Voss District Court (Voss tingrett) was a district court in the greater Voss region of Vestland county, Norway. The court was based in the village of Vossavangen. The court existed from 1919 until 2006. It had jurisdiction over the municipalities of Voss, Eidfjord, Granvin, and Ulvik. Cases from this court could be appealed to Gulating Court of Appeal.

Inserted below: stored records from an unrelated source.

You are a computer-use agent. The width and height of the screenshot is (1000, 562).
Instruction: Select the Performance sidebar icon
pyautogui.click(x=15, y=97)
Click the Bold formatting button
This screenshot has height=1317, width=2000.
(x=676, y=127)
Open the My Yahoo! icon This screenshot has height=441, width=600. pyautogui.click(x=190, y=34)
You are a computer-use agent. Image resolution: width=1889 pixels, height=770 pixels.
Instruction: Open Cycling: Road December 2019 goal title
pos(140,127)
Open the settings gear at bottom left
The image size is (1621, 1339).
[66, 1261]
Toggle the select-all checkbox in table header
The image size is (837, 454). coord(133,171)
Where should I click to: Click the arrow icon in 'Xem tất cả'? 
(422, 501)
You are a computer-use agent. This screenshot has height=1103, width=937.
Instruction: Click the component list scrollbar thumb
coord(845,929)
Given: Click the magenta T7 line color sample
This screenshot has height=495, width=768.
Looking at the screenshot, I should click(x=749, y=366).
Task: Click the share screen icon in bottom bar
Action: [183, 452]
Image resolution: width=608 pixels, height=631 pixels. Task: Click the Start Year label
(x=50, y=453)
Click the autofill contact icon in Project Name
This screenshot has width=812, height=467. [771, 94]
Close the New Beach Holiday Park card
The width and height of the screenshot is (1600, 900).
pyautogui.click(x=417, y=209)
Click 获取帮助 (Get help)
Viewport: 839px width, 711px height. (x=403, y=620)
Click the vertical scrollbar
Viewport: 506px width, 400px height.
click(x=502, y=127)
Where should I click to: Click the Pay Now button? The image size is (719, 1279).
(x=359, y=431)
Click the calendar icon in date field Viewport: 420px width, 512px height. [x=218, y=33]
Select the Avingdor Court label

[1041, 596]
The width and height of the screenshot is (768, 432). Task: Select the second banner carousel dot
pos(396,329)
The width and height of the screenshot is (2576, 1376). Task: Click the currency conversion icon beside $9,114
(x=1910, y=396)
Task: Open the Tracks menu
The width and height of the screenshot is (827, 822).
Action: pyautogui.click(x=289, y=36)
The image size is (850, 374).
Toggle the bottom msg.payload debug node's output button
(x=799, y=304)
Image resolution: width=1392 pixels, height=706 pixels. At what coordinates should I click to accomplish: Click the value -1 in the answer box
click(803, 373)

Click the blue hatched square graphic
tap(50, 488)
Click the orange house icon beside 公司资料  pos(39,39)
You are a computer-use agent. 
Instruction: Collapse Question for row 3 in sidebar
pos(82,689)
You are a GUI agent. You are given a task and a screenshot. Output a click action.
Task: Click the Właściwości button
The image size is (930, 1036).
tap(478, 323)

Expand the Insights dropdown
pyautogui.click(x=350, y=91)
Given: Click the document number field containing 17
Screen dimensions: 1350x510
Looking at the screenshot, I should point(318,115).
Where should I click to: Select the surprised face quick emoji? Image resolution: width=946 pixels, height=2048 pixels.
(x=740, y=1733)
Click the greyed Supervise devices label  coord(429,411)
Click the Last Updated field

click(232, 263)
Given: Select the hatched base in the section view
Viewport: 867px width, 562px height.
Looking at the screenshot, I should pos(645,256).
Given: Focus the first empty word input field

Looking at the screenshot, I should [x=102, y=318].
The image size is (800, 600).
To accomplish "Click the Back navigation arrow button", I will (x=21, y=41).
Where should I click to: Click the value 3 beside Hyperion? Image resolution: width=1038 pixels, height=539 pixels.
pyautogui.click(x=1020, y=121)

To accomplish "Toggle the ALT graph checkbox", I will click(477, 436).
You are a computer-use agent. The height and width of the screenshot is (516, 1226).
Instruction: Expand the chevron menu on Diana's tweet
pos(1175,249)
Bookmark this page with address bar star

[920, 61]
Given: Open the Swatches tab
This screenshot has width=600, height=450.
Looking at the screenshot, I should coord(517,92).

The court was a court of first instance. Its judicial duties were mainly to settle criminal cases and to resolve civil litigation as well as bankruptcy. The administration and registration tasks of the court included death registration, issuing certain certificates, performing duties of a notary public, and officiating civil wedding ceremonies. Cases from this court were heard by a combination of professional judges and lay judges.

==History==
The court was originally created in 1591. In 1695, this court merged with the Hardanger District Court to form the new Hardanger og Voss District Court. In 1919, the old Hardanger og Voss District Court was split (back) into two courts: Voss District Court (which included Eidfjord, Ulvik, Granvin, Voss, Vossestrand, and Evanger) and Hardanger District Court (including the municipalities of Jondal, Kvam, Odda, Ullensvang, and Røldal). On 1 January 2006, this court was closed and Voss Municipality was moved to the Nordhordland District Court and the municipalities of Eidfjord, Ulvik, and Granvin became part of the Hardanger District Court.